▸ **OBJECTIVE A**: In the Auburn Speedster text, reproduce everything between "The Auburn Speedster" and "Cord Model 810.", inclusive.
▸ **OBJECTIVE B**: Using the Auburn Speedster text, mark each statement yes or no and quote the words that decide it: (i) Gordon Buehrig styled the Auburn 851 Speedster of 1935. (ii) Auburn settled on hydraulic brakes for the car. (iii) The car had a four-speed gearbox.

▸ **PAGE EXCERPT**:
== == ==

The Auburn Speedster was an American car, manufactured by the Auburn Automobile Company of Auburn, Indiana and manufactured in Connersville, Indiana The Auburn 851 Speedster of 1935 was styled by designer Gordon Buehrig, who also was responsible for the Cord Model 810.


In 1924 Auburn output was down to six cars a day, Errett Lobban Cord—a successful automobile salesman—took over the distressed company, and brought in James Crawford to design and develop a new range of vehicles.

First Auburn Eight (Eight-In-Line / 8-88 / Speedster 115)[edit]

The first Auburn eight model was introduced in 1925, as the "Auburn Eight-In-Line". In the following year, it received an ungraded 4.8-liter side-valve 68 bhp Lycoming engine and was renamed "8-88".

That powertrain remained in use until 1930, when it developed 115 bhp, hence the "Speedster 115" model name. The car was of a straightforward and stout design. Suspension was by semi-elliptic springs all round,[1] and after experiments with hydraulic brakes, Auburn opted for mechanical brakes. The three-speed gearbox was in unit with the engine. The impressive open two-seater body styled by Count Alexis de Sakhnoffsky featured a boat-tail and a vee windscreen.

== == ==

▸ **STORED DATA**:
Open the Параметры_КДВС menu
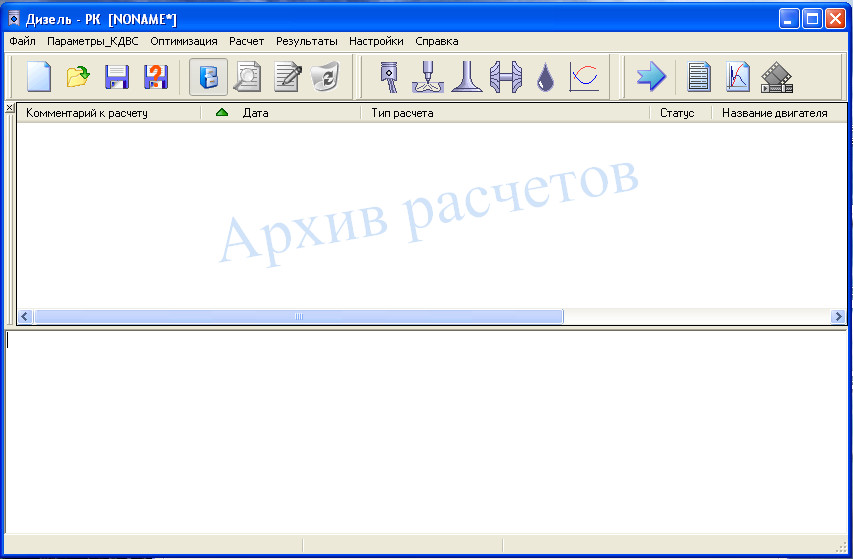 pyautogui.click(x=93, y=41)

== == ==

▸ **CORRECT OUTPUT A**:
The Auburn Speedster was an American car, manufactured by the Auburn Automobile Company of Auburn, Indiana and manufactured in Connersville, Indiana The Auburn 851 Speedster of 1935 was styled by designer Gordon Buehrig, who also was responsible for the Cord Model 810.

▸ **CORRECT OUTPUT B**:
(i) Yes: "The Auburn 851 Speedster of 1935 was styled by designer Gordon Buehrig"
(ii) No: "after experiments with hydraulic brakes, Auburn opted for mechanical brakes"
(iii) No: "The three-speed gearbox was in unit with the engine."